I was always sure that if I pass a Perl subroutine a simple scalar, it can never change its value outside the subroutine. That is:

my $x = 100;
foo($x);
# without knowing anything about foo(), I'm sure $x still == 100

So if I want foo() to change x, I must pass it a reference to x.

Then I found out this is not the case:

sub foo {
 $_[0] = 'CHANGED!';
}
my $x = 100;
foo($x);
print $x, "\n"; # prints 'CHANGED!'

And the same goes for array elements:

my @arr = (1,2,3);
print $arr[0], "\n"; # prints '1'
foo($arr[0]);
print $arr[0], "\n"; # prints 'CHANGED!'

That kinda surprised me. How does this work? Isn't the subroutine only gets the value of the argument? How does it know its address?

Was it helpful?

Solution

In Perl, the subroutine arguments stored in @_ are always aliases to the values at the call site. This aliasing only persists in @_, if you copy values out, that's what you get, values.

so in this sub:

sub example {
   # @_ is an alias to the arguments
   my ($x, $y, @rest) = @_;  # $x $y and @rest contain copies of the values
   my $args = \@_;  # $args contains a reference to @_ which maintains aliases
}

Note that this aliasing happens after list expansion, so if you passed an array to example, the array expands in list context, and @_ is set to aliases of each element of the array (but the array itself is not available to example). If you wanted the latter, you would pass a reference to the array.

Aliasing of subroutine arguments is a very useful feature, but must be used with care. To prevent unintended modification of external variables, in Perl 6 you must specify that you want writable aliased arguments with is rw.

One of the lesser known but useful tricks is to use this aliasing feature to create array refs of aliases

my ($x, $y) = (1, 2);

my $alias = sub {\@_}->($x, $y);

$$alias[1]++;  # $y is now 3

or aliased slices:

my $slice = sub {\@_}->(@somearray[3 .. 10]);  

it also turns out that using sub {\@_}->(LIST) to create an array from a list is actually faster than
[ LIST ] since Perl does not need to copy every value. Of course the downside (or upside depending on your perspective) is that the values remain aliased, so you can't change them without changing the originals.
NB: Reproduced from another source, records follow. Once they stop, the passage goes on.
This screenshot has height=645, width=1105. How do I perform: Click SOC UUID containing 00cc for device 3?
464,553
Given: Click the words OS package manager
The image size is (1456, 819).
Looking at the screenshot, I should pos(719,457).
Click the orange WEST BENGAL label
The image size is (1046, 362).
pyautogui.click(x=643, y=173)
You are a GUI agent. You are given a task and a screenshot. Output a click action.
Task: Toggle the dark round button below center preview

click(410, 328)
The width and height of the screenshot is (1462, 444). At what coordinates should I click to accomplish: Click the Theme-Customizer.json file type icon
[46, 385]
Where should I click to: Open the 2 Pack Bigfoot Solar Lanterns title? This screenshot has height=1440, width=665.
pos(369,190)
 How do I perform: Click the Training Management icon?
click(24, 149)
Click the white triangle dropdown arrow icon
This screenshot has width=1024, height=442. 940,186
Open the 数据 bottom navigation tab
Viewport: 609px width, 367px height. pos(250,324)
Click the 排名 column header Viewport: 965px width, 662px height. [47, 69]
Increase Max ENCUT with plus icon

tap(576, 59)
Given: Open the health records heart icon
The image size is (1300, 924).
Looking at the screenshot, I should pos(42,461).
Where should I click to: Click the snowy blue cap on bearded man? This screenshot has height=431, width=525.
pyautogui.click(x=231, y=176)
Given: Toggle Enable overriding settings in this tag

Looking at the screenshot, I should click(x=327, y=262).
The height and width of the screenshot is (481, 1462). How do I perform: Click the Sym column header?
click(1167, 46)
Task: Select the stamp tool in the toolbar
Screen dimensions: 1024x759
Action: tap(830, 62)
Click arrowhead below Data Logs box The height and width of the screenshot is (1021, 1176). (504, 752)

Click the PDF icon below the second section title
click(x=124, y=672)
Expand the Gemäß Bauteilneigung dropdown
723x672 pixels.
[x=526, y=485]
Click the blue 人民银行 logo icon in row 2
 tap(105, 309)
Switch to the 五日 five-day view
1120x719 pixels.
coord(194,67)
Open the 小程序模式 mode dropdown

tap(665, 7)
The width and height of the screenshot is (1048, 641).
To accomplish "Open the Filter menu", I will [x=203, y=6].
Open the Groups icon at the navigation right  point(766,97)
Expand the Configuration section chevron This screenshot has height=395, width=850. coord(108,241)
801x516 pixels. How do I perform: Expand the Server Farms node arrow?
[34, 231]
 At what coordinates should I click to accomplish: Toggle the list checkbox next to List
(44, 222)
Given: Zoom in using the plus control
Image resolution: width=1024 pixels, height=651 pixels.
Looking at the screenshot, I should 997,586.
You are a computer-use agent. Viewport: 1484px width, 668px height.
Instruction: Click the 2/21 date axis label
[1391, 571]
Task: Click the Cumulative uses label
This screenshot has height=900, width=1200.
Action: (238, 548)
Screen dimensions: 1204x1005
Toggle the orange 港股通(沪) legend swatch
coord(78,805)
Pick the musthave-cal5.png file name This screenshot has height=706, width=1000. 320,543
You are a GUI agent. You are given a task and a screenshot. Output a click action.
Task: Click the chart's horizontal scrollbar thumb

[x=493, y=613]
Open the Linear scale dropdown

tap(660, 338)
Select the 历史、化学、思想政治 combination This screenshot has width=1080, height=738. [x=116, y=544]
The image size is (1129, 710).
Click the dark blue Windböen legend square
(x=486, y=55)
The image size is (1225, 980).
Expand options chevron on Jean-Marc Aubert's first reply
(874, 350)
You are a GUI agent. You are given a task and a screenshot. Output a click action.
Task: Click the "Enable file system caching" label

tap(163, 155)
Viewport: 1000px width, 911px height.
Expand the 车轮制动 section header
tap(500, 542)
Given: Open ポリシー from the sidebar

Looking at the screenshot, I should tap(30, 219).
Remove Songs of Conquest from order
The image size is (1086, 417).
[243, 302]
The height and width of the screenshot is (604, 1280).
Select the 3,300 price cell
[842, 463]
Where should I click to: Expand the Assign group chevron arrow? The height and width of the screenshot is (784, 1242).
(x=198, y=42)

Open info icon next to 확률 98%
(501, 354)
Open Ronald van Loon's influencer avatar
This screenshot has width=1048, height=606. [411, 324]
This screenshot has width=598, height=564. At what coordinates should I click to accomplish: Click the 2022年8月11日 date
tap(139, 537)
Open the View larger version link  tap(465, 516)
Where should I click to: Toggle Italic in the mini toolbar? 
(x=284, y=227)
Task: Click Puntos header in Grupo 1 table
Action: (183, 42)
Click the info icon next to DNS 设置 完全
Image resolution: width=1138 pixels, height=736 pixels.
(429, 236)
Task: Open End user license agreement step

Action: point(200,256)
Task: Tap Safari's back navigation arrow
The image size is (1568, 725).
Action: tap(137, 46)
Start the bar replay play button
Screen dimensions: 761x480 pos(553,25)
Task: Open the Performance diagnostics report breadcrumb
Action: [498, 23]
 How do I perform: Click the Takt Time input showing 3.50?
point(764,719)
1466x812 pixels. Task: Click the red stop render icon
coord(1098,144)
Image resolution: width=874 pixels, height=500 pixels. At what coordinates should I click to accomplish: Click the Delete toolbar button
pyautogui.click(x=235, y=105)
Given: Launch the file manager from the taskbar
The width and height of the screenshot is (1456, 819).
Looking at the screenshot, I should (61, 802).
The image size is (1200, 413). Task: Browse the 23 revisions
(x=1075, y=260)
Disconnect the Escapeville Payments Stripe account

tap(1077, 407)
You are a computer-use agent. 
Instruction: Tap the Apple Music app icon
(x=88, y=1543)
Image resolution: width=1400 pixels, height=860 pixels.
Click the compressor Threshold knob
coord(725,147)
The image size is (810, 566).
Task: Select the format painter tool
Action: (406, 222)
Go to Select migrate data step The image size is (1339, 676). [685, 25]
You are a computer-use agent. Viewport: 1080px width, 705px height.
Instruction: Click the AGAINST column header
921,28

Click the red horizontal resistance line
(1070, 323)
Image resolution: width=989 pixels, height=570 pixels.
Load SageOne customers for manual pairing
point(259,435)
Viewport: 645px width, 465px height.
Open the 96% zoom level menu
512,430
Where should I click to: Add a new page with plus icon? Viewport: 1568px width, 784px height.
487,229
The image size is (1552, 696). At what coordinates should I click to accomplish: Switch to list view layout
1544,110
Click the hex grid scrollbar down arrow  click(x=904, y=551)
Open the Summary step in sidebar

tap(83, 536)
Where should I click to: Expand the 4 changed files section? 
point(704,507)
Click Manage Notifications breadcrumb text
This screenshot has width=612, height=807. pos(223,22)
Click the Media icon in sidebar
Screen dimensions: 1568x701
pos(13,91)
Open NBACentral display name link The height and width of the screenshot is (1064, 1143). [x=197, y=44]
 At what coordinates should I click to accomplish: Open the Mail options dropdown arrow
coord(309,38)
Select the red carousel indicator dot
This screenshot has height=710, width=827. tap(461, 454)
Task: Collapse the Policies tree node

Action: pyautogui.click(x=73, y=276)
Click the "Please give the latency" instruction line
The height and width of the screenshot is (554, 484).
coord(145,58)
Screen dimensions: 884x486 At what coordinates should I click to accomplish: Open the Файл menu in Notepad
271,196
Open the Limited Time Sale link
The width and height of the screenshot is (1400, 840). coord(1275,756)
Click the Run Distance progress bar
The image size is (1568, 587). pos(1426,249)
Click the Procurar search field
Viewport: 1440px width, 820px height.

As tchrist mentions in a comment to another answer, when you use any of Perl's aliasing constructs on @_, the $_ that they provide you is also an alias to the original subroutine arguments. Such as:

sub trim {s!^\s+!!, s!\s+$!! for @_}  # in place trimming of white space

Lastly all of this behavior is nestable, so when using @_ (or a slice of it) in the argument list of another subroutine, it also gets aliases to the first subroutine's arguments:

sub add_1 {$_[0] += 1}

sub add_2 {
    add_1(@_) for 1 .. 2;
}

OTHER TIPS

This is all documented in detail in perldoc perlsub. For example:

Any arguments passed in show up in the array @_. Therefore, if you called a function with two arguments, those would be stored in $_[0] and $_[1]. The array @_ is a local array, but its elements are aliases for the actual scalar parameters. In particular, if an element $_[0] is updated, the corresponding argument is updated (or an error occurs if it is not updatable). If an argument is an array or hash element which did not exist when the function was called, that element is created only when (and if) it is modified or a reference to it is taken. (Some earlier versions of Perl created the element whether or not the element was assigned to.) Assigning to the whole array @_ removes that aliasing, and does not update any arguments.